I am the vine, you are the branches. Those who abide in me and I in them bear much fruit, because apart from me you can do nothing.” John 15:5 NRSV
I grew up in the urban inner city of Philadelphia, PA, so navigating the terrain of forested areas was not part of my life lesson early on. In her book, Wayfinding: The Science and Mystery of How Humans Navigate the World, M.R. O’Connor discusses wayfinding as the complex process of spatial navigation using memory and natural signs in the surrounding environment to ‘read’ an area to orient oneself in a given direction. Orienting is easier said than done. I’ll never forget the day I set out a bit anxious on the timed land navigation course at Ft. Benning, Georgia, Officer Candidate School. I had failed this course two weeks earlier, and if I was to be commissioned a Second Lieutenant in the United States Army, this was my last chance. I had the land navigation class, I could read a map and use a compass, but what I did not anticipate in the first go-around was a changing landscape that would not necessarily match the map’s topography. I became flustered the first time and gave up as time ran out.
If we are going to find our way on the Way – this journey with God, we must be committed to cultivating habits and practices that sustain us when everything around us is changing. It can become easy to forget who we are in Christ Jesus when the familiar is no longer easily accessible. Yet, our sincerest desire to abide in faithfulness and love of God and neighbor requires that we persevere and remain steadfast, unmovable, and bound by the grace of God.
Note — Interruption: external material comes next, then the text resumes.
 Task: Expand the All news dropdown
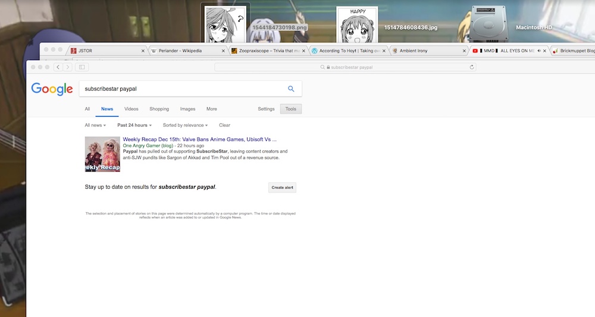[95, 125]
In John 15:5, the writer of John presents Jesus’ strong imperative to the disciples to abide in him, and Christ, in turn, will abide in them. An undeniable mutuality critically defines the relationship of disciple and Savior. One of the ways of abiding is to remain steadfast in prayer, bible study, acts of mercy, and other spiritual disciplines. Embodying daily disciplines of spiritual practices helps undergird our resiliency in challenging times. Faithfull and repeated practicing of spiritual disciplines become like spiritual muscle memory, and you can be assured they will rise to the surface when facing times of uncertainty.
That day, as I set out with my map and compass on this second attempt, instead of panicking, I relied on the practices I had rehearsed over and over, but equally, I relied on my senses to ‘read’ the changing terrain around me.
Have you been faithfully tending to the spiritual disciplines that can sustain you in times of uncertainty?